政界きっての鉄道好き(乗り鉄&飲み鉄)で知られる石破茂首相が10日の参院予算委員会で、「鉄道改革」に関する立憲民主党の議員との質疑で、詳細な知識や記憶をまじえながら持論をとうとうと語る場面があった。
「地方創生と公共交通機関が果たす役割について」をテーマに石破首相と質疑を行ったのは、地域のバス会社への勤務経験もある森屋隆議員。森屋氏は、自民党が1986年5月22日付で新聞に出稿した、国鉄の分割民営化に関する広告をフリップにして「国鉄が…あなたの鉄道になります」というタイトルや、「(民営化で)運賃も高くなりません」「ブルートレインなど長距離列車もなくなりません」「ローカル線もなくなりません」などと記されているとして「結果として鉄道の廃止距離は2000年から2024年4月1日まで、48線区、1289・4キロがなくなった」と指摘。この新聞広告で国民に約束したメッセージに関する見解を、石破首相にただした。
石破首相は「この広告、私、よく覚えています。議員になる2カ月くらい前でした」と振り返り「確かにあのころはとにかく収支がよくない、値上げをする、ますます乗らなくなる、だからまた値上げみたいな、一種の悪循環が続いていたのは間違いない事実。しょっちゅうストも起きていた」とも回顧。「『国鉄』といっていた当時はあまり、『ありがとうございます』と言われたことがない。乗せてやる、みたいな感じだった」と私見を示し「運賃は上がる、しょっちゅうストはある、サービスはよくないみたいな世論が。もちろん一部に、すごく親切な路線もあったでしょうが、当時を知るものとして、世の中はそんな感じだったと思う」と述べた。
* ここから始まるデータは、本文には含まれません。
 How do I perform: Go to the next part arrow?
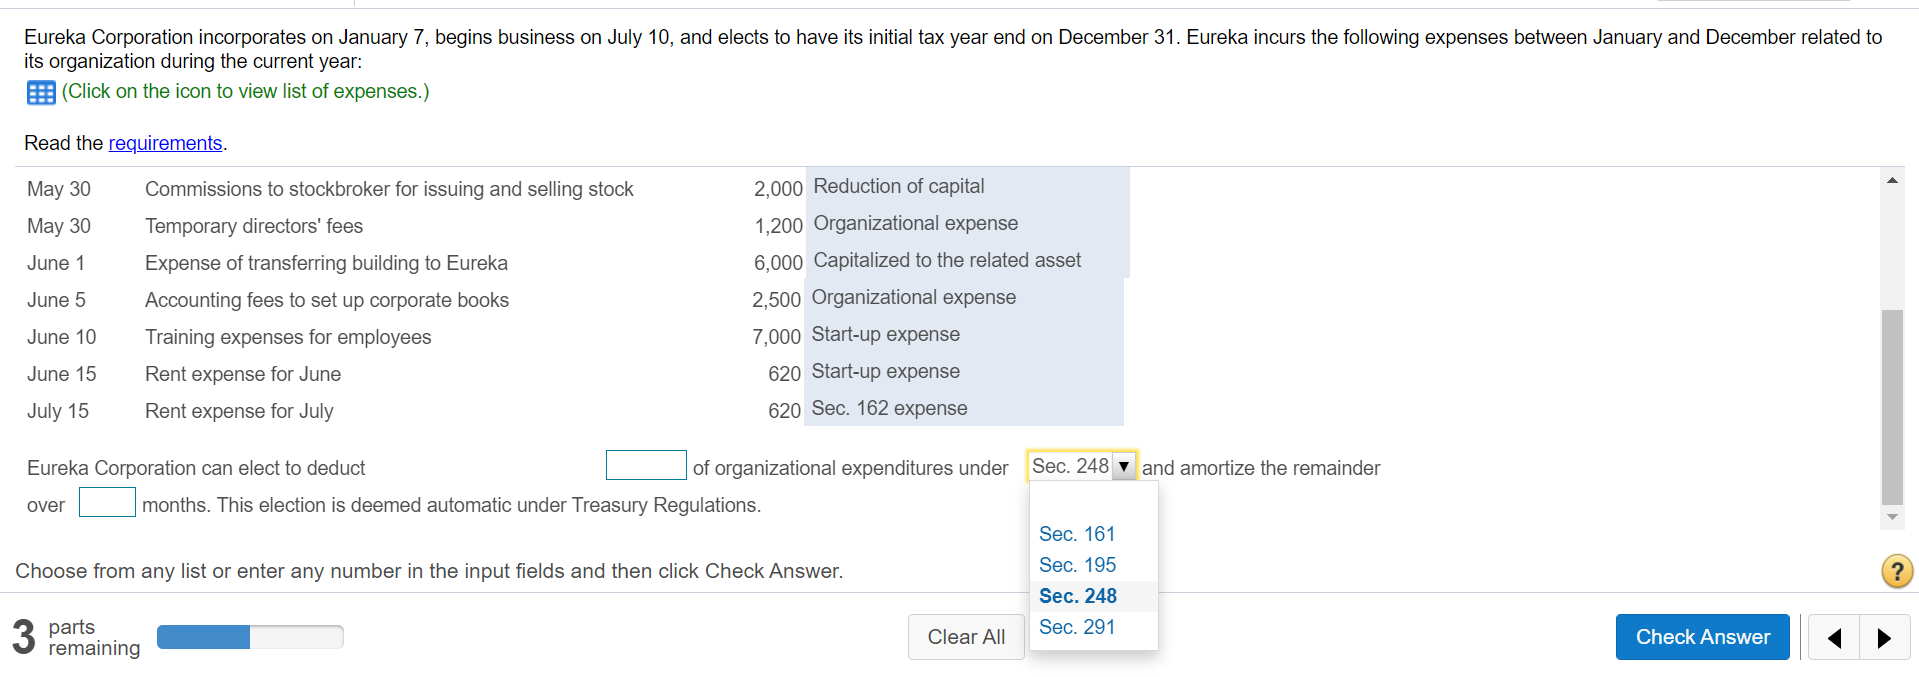[1884, 638]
その上で、「分割民営化でローカル線や、ブルートレインはなくならないという話だったはずなのだが、ブルートレインはほとんどが…。今、ブルーの夜行特急は、ひとつもないです。『サンライズ出雲』が残っているだけ」「私は、ブルートレインというか、地元を走っていた『(寝台)特急出雲』には、間違いなく1000回乗りましたから」と、思い出を次々吐露。「それがなくなったのは、分割民営化の影響なのか、そのほかの交通機関の発達かは、分析をしないといけない。分割民営化すべてが、と申し上げるつもりはないが、良くなった点も多々あるのですが、この先どうするかということは、モーダルシフトという観点から、議論していかないといけない。鉄道もバスも飛行機も船も必要ということがこの先、人口が減っていく中において、どのように解を見いだしていくかは、ご教示を賜りながら考えたい」と述べた。
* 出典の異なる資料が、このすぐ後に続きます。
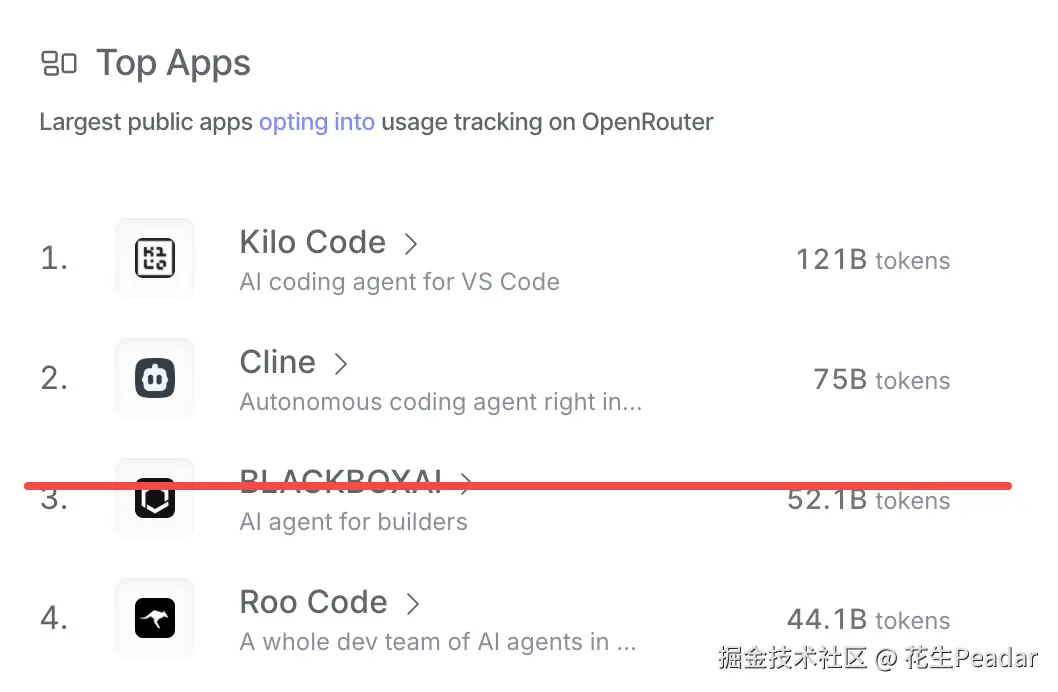Screen dimensions: 1058x692
Task: Click the "AI agent for builders" description
Action: 354,522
森屋氏はこれに対し「ストライキは悪ではないし、『ありがとう』も、一部言わない人もいたのかもしれないが、ほぼ鉄道マンは言っている。そこは訂正をお願いしたい」と反論したが、石破首相は「争議権、団結権が憲法で保障されていることは百も承知だが、あのころは『スト権スト』というものがあった。あのときに国民の多くのご理解が得られなかったのは、本来の趣旨とは違うのではないかということがあったのだろうと思う」と持論を曲げなかった。
「多くの国鉄の方が、誇りを胸に一生懸命働いておられるのはもちろんよく承知をしているが、ストというものが国民の広いご理解を得られなかったという時代背景は、よくよく覚えている。いま、まったくとは言わないが、ストはございません。それはそれで非常にいいこととは考えているが、それがどういうふうに労働者の賃金を引き上げるかにおいて、いかなる意味を持つものかについてはまた、議論させてください」「ありがとうございましたと言われたことがあまりない、というのは、実際にそういうことが国民世論の背景にはあったと思っている」とも主張した。
石破首相の答弁は、各地で削減が続く「みどりの窓口」にも拡大。「JRになってサービス向上がはかられてきたが、今、地方の駅に行くと『みどりの窓口』はほとんどなくなっちゃった。(地元の)鳥取でも、倉吉駅では、なくなっちゃった。電話してくださいというところに電話しても、なかなか出ていただけないみたいなことも起きている」と苦言も。その上で「どこをどうやってサービスの向上をはかるか、ということは私どもも議論し、必要なことについて、できるお手伝いはしてまいりたい」と、語った。